Perhaps surprisingly, mourning became an occasion for increased consumption. It might seem much more natural to expect that the grief associated with the death of a loved one would result in indifference to any form of consumption. But such was not the case in Victorian Canada. Paradoxically this deeply private time gave rise to eminently public rituals. Death imposed a number of rules, the most important of which specified the details of permitted activities and dress. To abide by the constraints of deep mourning, mourning and half-mourning, for example, a widow had to have dresses, shawls, bonnets, gloves, handkerchiefs and underwear in strictly codified colours. For many months, only black jet jewellery was allowed. To those who followed the codes, mourning was a time of heavy spending.

  • What

    This heavy necklace with a gothic cross and medallions decorated with small flowers, probably pansies, is designed for mourning.

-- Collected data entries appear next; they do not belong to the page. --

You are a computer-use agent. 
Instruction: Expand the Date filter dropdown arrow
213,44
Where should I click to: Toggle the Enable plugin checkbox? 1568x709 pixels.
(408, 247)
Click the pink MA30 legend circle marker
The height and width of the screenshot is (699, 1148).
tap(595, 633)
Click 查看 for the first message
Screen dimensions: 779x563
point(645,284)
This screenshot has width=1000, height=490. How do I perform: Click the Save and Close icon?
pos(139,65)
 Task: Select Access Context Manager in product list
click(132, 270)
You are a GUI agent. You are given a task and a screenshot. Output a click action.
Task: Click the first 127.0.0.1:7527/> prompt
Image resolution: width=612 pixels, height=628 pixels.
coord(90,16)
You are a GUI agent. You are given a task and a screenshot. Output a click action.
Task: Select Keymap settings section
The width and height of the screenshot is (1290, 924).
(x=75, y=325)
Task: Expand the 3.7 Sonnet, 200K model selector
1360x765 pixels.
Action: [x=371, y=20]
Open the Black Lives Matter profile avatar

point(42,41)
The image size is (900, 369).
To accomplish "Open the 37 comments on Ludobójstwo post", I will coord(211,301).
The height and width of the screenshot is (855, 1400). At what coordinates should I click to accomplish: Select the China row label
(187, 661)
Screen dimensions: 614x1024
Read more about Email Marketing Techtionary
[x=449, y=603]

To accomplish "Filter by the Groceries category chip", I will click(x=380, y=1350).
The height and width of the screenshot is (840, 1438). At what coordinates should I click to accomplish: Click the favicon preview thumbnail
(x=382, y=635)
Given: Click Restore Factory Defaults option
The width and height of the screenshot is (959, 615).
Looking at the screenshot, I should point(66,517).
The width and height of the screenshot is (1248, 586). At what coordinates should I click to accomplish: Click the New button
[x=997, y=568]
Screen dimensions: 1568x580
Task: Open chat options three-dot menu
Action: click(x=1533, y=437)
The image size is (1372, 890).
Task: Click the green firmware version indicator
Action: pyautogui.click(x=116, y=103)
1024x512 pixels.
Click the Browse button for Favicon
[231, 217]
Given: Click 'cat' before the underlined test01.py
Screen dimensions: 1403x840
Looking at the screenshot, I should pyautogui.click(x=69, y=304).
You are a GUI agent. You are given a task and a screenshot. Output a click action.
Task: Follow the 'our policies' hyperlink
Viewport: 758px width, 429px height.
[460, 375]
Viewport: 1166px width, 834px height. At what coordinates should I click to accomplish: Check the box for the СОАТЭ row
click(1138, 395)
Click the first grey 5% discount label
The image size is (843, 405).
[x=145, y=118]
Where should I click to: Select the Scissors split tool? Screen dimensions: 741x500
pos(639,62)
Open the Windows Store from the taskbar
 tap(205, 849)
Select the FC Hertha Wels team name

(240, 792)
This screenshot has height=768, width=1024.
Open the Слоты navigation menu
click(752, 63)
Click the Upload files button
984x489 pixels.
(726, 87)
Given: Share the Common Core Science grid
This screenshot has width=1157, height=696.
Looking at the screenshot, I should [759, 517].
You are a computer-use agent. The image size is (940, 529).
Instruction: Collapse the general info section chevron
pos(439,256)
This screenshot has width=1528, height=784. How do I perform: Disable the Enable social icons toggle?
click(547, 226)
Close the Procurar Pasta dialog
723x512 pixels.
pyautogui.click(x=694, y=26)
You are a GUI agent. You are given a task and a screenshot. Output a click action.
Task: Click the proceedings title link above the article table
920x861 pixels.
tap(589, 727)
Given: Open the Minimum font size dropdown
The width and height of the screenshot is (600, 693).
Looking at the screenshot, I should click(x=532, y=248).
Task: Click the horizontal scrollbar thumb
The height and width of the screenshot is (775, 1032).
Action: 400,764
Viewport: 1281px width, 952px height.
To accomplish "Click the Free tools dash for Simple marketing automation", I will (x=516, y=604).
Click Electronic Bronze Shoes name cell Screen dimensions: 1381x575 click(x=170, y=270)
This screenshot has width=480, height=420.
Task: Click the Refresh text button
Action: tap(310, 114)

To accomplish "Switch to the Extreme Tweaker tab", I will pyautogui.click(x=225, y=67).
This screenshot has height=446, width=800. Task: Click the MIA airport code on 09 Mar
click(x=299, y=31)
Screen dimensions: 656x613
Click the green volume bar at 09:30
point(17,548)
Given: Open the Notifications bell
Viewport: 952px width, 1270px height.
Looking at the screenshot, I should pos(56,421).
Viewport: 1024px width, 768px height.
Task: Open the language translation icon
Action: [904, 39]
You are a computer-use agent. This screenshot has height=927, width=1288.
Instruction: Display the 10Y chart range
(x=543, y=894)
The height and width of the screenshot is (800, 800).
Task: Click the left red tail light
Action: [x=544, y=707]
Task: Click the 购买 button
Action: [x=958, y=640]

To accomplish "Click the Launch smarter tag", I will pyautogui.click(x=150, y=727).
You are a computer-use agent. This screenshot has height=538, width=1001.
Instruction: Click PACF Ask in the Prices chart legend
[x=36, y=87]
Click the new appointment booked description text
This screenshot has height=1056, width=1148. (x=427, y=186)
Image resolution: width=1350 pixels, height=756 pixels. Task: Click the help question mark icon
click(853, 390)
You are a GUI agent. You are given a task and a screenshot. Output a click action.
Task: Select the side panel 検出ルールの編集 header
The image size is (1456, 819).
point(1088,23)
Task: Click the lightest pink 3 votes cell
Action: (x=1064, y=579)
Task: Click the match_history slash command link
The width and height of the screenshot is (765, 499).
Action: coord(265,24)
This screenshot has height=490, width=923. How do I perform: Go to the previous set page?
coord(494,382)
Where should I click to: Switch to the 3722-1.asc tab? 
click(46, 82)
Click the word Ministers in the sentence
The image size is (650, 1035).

It is made of a synthetic material imitating jet, a black stone.

  • Where

    Jet is a precious stone found in abundance near Whitby, England. In the Victorian era, the town had many manufacturers of jet jewellery.

  • When

    According to the rules of mourning, no jewellery was to be worn in deep mourning, the length of which depended on the degree of relationship to the deceased. Next came mourning, during which only jet was permitted, followed by half-mourning, when either jet or gold could be worn.

  • Who

    The owner of this necklace, who is unknown, was expressing her taste for the gothic, a style much in vogue in the 19th century. She also showed her very Victorian knowledge of the symbolic language of flowers, in which pansies represent thoughts.